Coordinate Transformations

FESOM2 meshes often use rotated coordinate systems to avoid singularities at the poles. FESOMP provides functions to convert between rotated and geographical coordinates.

Scalar Coordinate Conversion

Convert coordinates between rotated and geographical systems:

from fesomp.mesh import scalar_r2g, scalar_g2r
import numpy as np

# Euler angles defining the rotation (typical FESOM values)
alpha, beta, gamma = 50, 15, -90

# Convert from rotated to geographical coordinates
rlon = np.array([0.0, 10.0, 20.0])
rlat = np.array([45.0, -30.0, 60.0])
lon, lat = scalar_r2g(alpha, beta, gamma, rlon, rlat)

# Convert from geographical to rotated coordinates
rlon_back, rlat_back = scalar_g2r(alpha, beta, gamma, lon, lat)

Vector Rotation

Rotate velocity or other vector fields between coordinate systems:

from fesomp.mesh import vec_rotate_r2g, vec_rotate_g2r

# Euler angles
alpha, beta, gamma = 50, 15, -90

# Coordinates where vectors are defined
lon = np.array([10.0, 20.0, -30.0])
lat = np.array([45.0, -30.0, 60.0])

# Vector components in rotated coordinates
u_rot = np.array([1.0, 2.0, -1.0])  # eastward component
v_rot = np.array([0.5, -0.5, 1.5])  # northward component

# Rotate vectors to geographical coordinates
# flag=1 means lon/lat are in geographical coordinates
# flag=0 means lon/lat are in rotated coordinates
u_geo, v_geo = vec_rotate_r2g(alpha, beta, gamma, lon, lat, u_rot, v_rot, flag=1)

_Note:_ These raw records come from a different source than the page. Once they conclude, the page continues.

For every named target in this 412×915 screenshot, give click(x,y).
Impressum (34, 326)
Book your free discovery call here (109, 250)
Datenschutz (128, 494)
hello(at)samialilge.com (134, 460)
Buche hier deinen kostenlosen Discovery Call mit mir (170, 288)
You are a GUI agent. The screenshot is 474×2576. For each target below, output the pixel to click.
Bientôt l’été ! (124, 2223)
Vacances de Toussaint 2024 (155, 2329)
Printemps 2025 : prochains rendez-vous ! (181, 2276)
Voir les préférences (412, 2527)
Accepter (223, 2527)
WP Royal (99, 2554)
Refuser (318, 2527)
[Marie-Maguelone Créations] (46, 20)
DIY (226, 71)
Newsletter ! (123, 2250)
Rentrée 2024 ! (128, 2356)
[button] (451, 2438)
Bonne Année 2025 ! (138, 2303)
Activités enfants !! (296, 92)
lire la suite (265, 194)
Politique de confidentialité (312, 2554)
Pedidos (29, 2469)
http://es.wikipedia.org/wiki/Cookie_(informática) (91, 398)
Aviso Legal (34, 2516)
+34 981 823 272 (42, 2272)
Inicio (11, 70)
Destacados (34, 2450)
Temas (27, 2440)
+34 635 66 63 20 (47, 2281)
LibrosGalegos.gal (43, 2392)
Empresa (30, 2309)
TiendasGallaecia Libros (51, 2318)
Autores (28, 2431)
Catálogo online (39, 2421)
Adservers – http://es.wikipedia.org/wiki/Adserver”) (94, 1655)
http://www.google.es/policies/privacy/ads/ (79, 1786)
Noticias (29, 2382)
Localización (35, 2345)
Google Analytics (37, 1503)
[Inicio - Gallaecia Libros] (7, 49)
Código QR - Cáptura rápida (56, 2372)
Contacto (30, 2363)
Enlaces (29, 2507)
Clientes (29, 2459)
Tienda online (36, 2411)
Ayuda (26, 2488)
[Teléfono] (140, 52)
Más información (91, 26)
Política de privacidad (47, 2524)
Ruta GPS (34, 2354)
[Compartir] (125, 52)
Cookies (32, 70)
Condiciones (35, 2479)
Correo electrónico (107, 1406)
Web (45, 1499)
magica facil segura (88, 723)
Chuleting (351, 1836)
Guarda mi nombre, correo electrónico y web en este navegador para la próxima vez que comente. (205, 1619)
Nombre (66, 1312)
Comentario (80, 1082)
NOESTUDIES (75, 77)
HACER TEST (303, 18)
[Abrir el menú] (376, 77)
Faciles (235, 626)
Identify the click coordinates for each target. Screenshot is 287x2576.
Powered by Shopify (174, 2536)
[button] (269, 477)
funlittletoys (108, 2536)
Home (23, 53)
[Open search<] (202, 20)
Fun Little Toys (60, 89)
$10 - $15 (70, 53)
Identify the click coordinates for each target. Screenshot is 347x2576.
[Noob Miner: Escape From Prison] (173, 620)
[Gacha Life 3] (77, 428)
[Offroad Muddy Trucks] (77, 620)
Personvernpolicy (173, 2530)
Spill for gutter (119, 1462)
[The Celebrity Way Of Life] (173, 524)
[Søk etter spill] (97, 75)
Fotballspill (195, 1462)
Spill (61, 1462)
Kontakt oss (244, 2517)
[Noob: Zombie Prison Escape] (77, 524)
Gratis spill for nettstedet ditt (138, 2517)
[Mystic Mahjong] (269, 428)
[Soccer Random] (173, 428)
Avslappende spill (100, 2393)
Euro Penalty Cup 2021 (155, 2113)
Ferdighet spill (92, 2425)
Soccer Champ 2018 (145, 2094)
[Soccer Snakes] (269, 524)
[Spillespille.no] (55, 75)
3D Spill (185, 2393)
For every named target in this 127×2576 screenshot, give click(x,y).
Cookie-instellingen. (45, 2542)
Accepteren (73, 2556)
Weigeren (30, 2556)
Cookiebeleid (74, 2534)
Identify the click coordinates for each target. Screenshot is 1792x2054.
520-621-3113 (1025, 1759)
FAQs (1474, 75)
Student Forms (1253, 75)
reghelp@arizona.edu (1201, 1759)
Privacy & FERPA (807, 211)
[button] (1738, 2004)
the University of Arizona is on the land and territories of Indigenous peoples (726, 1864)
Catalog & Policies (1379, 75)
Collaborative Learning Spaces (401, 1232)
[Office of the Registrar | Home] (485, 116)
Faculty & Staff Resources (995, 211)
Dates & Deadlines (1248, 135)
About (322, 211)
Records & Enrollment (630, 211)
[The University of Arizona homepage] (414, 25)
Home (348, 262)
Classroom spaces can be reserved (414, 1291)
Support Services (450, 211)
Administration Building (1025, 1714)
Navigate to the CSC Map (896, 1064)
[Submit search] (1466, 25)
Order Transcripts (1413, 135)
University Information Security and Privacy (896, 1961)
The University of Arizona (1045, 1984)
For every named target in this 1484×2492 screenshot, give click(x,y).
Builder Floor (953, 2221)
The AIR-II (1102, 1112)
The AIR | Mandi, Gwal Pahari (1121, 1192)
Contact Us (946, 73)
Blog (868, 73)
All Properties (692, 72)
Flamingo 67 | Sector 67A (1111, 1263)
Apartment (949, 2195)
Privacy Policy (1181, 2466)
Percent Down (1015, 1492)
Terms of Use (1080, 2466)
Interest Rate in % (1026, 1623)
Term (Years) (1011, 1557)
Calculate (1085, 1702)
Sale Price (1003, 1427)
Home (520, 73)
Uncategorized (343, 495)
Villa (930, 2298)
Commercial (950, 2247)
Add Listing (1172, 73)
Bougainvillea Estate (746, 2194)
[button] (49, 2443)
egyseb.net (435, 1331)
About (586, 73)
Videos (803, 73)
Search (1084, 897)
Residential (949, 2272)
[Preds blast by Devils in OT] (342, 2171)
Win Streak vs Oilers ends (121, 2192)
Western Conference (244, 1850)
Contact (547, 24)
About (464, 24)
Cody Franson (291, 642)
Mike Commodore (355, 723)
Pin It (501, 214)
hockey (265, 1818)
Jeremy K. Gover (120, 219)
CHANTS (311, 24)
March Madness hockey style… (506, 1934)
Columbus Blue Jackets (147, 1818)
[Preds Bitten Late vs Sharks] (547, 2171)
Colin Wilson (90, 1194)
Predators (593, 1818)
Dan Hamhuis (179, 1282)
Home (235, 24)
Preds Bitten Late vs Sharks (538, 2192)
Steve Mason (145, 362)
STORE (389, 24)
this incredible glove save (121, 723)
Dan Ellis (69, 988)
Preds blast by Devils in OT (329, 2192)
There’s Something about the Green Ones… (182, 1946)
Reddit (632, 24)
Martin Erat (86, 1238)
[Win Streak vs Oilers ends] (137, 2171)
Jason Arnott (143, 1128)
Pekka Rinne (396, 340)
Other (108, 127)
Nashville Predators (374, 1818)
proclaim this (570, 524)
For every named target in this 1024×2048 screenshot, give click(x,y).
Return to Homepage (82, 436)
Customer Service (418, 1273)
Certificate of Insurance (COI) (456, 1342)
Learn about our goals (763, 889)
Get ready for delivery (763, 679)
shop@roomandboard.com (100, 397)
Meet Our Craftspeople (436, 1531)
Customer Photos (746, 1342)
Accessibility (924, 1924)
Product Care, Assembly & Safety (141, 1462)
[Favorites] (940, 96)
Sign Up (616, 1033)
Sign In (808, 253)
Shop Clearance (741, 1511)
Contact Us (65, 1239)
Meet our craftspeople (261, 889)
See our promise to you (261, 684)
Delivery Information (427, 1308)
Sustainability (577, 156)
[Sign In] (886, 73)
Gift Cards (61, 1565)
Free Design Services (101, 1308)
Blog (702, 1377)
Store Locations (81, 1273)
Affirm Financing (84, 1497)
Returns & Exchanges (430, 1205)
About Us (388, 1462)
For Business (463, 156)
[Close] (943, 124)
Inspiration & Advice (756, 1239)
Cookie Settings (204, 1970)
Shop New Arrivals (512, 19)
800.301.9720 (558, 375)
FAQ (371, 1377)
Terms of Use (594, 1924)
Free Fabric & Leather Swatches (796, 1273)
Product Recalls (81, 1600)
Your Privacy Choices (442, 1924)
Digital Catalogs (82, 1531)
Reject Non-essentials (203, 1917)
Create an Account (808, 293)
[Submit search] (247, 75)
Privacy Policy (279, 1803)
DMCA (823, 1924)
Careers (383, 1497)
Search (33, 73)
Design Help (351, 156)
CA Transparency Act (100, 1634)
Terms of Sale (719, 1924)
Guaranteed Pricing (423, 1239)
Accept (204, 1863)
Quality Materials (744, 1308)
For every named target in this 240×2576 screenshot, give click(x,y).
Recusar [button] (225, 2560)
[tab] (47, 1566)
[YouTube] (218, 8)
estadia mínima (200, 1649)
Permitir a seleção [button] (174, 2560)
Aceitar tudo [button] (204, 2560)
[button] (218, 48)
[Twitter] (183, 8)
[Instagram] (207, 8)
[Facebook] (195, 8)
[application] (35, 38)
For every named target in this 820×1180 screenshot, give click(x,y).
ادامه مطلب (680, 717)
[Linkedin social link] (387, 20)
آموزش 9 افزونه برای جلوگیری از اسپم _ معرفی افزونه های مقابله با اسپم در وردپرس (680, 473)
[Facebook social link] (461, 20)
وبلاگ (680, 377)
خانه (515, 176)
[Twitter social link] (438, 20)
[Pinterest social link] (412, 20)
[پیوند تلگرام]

# Rotate vectors from geographical to rotated coordinates
u_rot_back, v_rot_back = vec_rotate_g2r(alpha, beta, gamma, lon, lat, u_geo, v_geo, flag=1)

The flag parameter specifies the coordinate system of the input lon/lat:

  • flag=1: lon/lat are in geographical coordinates

  • flag=0: lon/lat are in rotated coordinates

The functions will automatically compute the coordinates in the other system as needed.